## What is needed
Given the entries below, would you transcribe exactly the lines starting at the one with "[Abone ol] (326, 1745)" and ending at the one with "Polityce prywatności (124, 435)", both kept, pictures omitted, nothing extra?

## Material shown
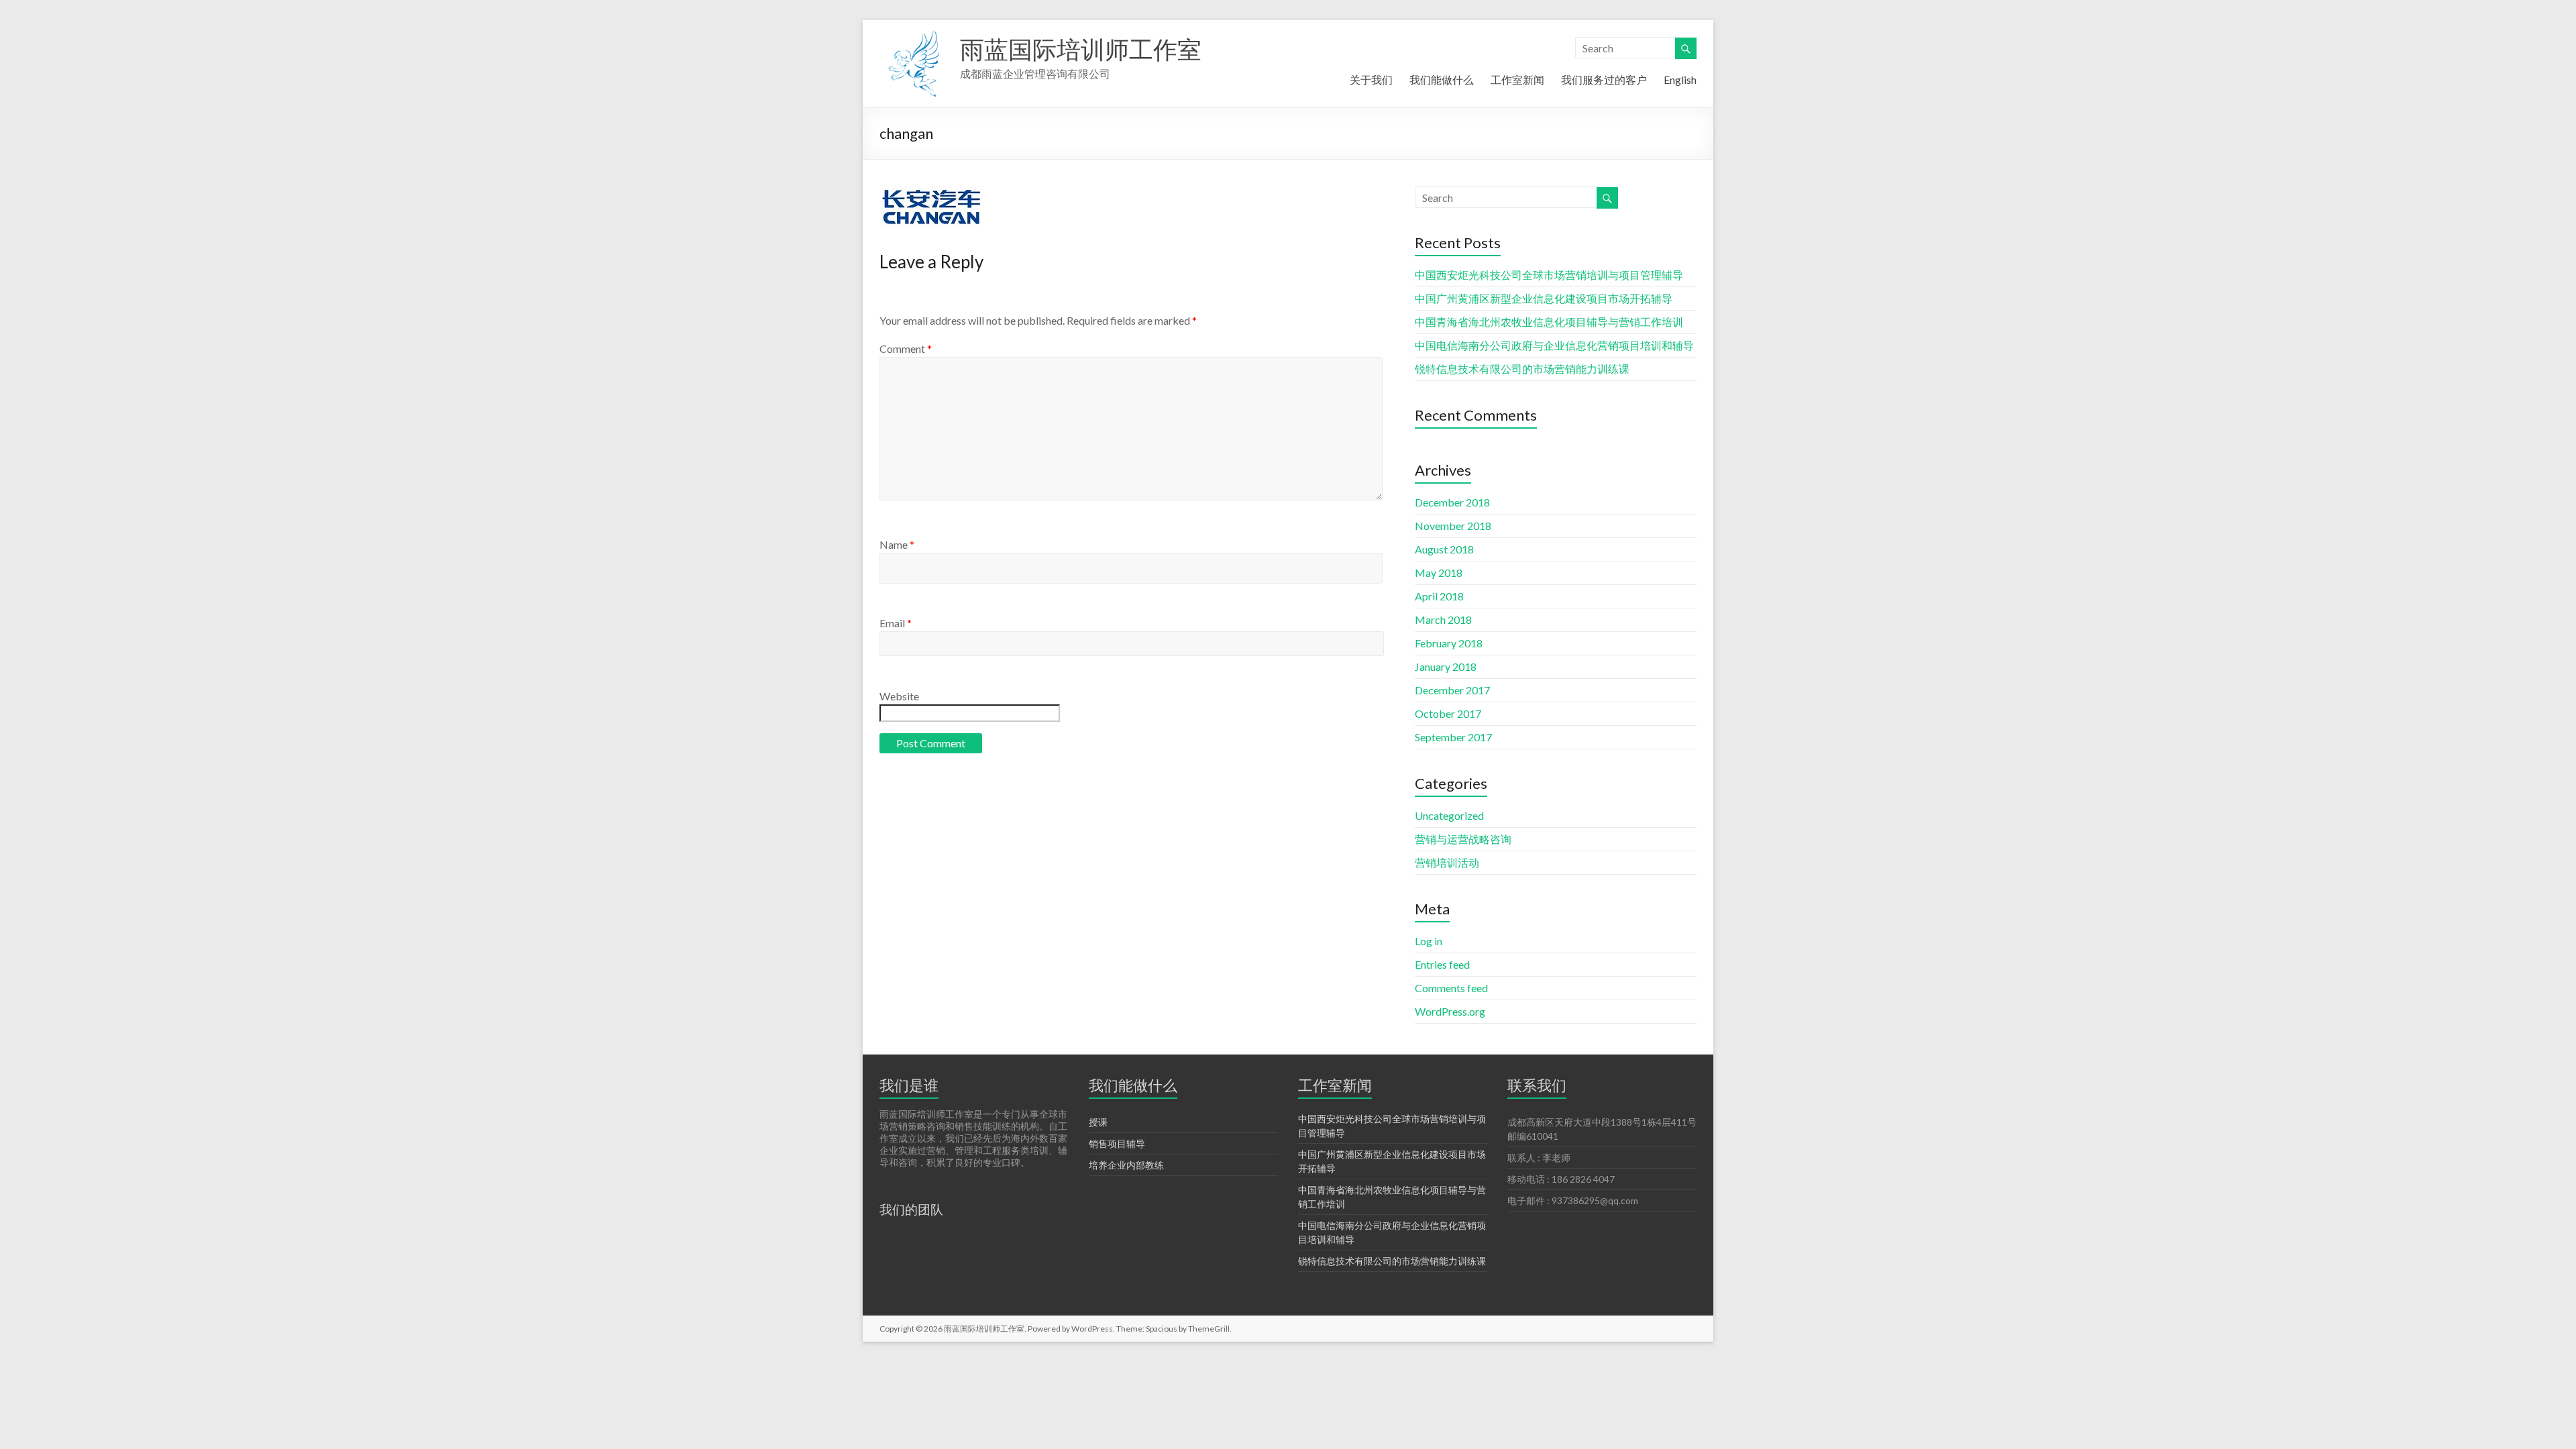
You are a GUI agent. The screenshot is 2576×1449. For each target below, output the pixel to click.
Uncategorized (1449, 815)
---
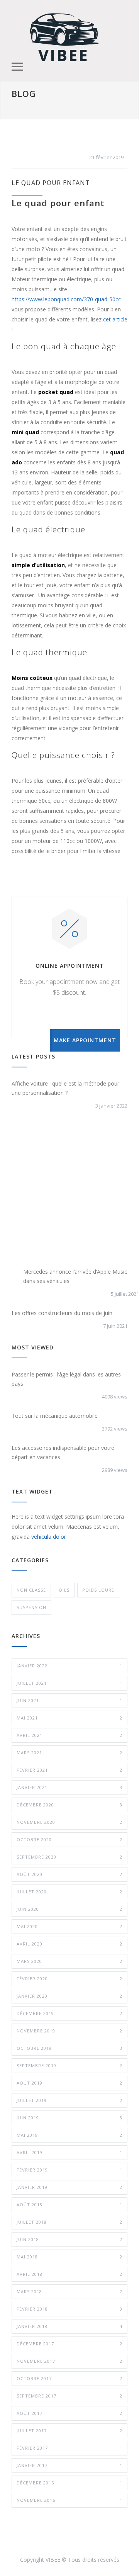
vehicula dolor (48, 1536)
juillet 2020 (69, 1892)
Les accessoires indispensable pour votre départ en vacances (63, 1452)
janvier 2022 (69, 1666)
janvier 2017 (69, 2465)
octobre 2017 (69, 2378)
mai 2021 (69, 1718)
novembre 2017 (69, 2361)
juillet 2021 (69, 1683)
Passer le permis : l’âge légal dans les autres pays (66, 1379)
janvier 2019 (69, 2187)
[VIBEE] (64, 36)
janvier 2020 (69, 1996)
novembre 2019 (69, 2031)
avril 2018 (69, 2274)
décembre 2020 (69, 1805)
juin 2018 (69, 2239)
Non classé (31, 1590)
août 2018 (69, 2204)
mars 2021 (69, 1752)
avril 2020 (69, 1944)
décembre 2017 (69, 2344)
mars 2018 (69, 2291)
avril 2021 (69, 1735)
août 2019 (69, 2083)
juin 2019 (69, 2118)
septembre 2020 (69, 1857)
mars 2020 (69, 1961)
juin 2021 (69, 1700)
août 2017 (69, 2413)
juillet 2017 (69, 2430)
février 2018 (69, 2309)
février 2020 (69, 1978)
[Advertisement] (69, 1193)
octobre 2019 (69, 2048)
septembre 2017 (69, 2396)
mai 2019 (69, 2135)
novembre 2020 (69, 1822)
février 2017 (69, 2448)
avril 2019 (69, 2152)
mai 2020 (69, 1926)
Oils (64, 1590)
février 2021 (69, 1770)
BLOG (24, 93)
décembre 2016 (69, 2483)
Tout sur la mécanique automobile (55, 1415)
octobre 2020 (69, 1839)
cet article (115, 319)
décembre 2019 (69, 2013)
...
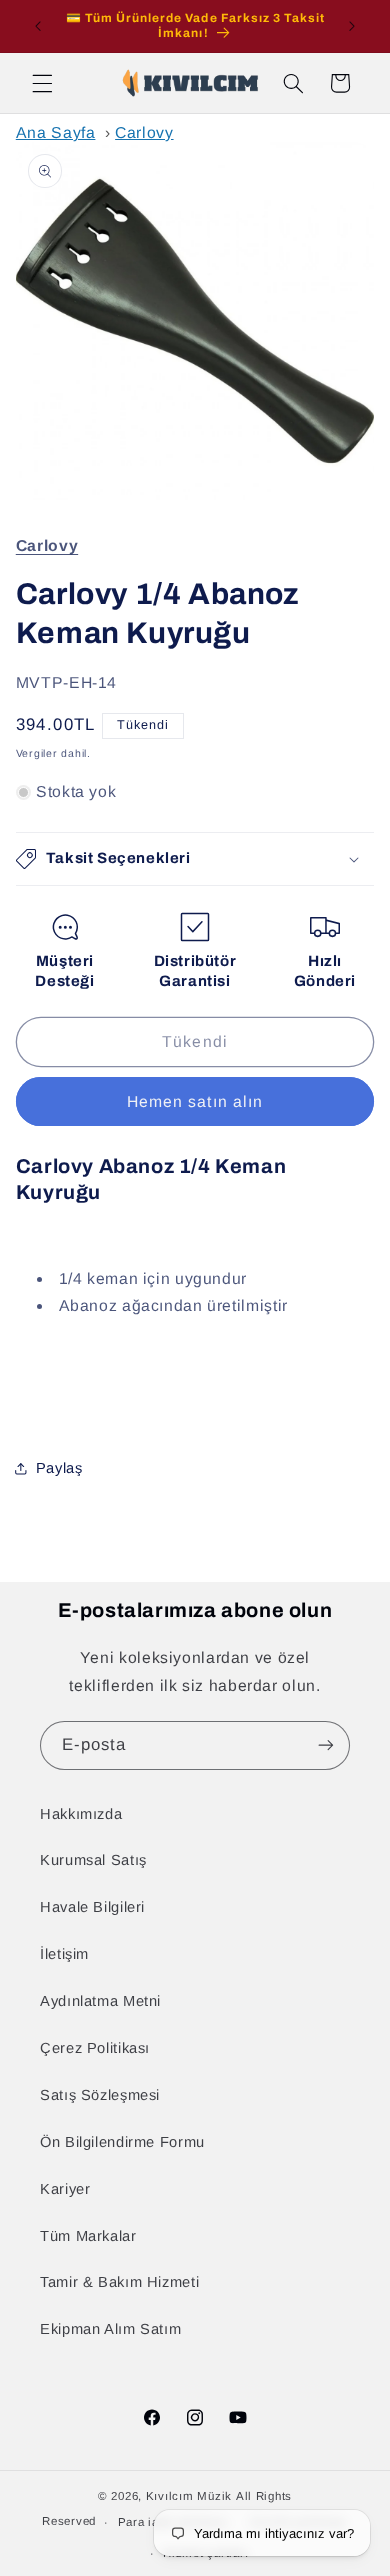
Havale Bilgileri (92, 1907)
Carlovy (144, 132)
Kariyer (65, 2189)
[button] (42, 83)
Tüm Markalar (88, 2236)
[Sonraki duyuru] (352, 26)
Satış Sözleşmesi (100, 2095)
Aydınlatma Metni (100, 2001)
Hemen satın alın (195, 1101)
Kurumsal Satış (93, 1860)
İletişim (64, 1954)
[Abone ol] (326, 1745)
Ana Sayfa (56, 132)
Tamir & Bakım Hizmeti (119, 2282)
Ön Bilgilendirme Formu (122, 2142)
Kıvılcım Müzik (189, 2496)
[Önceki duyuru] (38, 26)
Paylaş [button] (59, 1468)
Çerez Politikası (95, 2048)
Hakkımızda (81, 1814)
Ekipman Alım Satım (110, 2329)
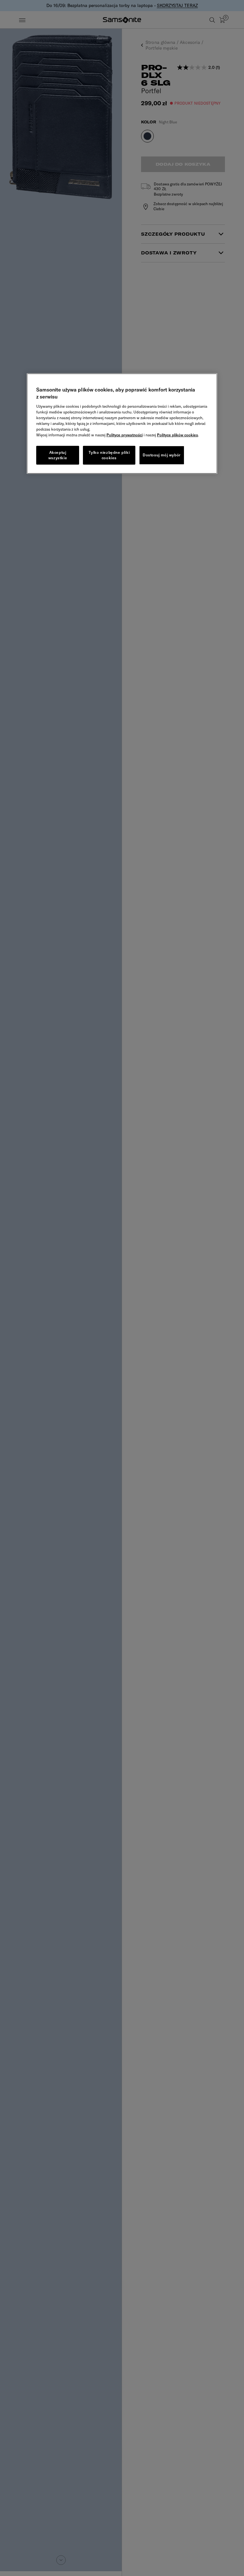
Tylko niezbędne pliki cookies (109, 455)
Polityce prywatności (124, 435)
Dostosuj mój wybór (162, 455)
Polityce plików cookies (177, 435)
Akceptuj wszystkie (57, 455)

## Exercise answer
[Abone ol] (326, 1745)
Ana Sayfa (56, 132)
Tamir & Bakım Hizmeti (119, 2282)
Ön Bilgilendirme Formu (122, 2142)
Kıvılcım Müzik (189, 2496)
[Önceki duyuru] (38, 26)
Paylaş [button] (59, 1468)
Çerez Politikası (95, 2048)
Hakkımızda (81, 1814)
Ekipman Alım Satım (110, 2329)
Tylko niezbędne pliki cookies (109, 455)
Polityce prywatności (124, 435)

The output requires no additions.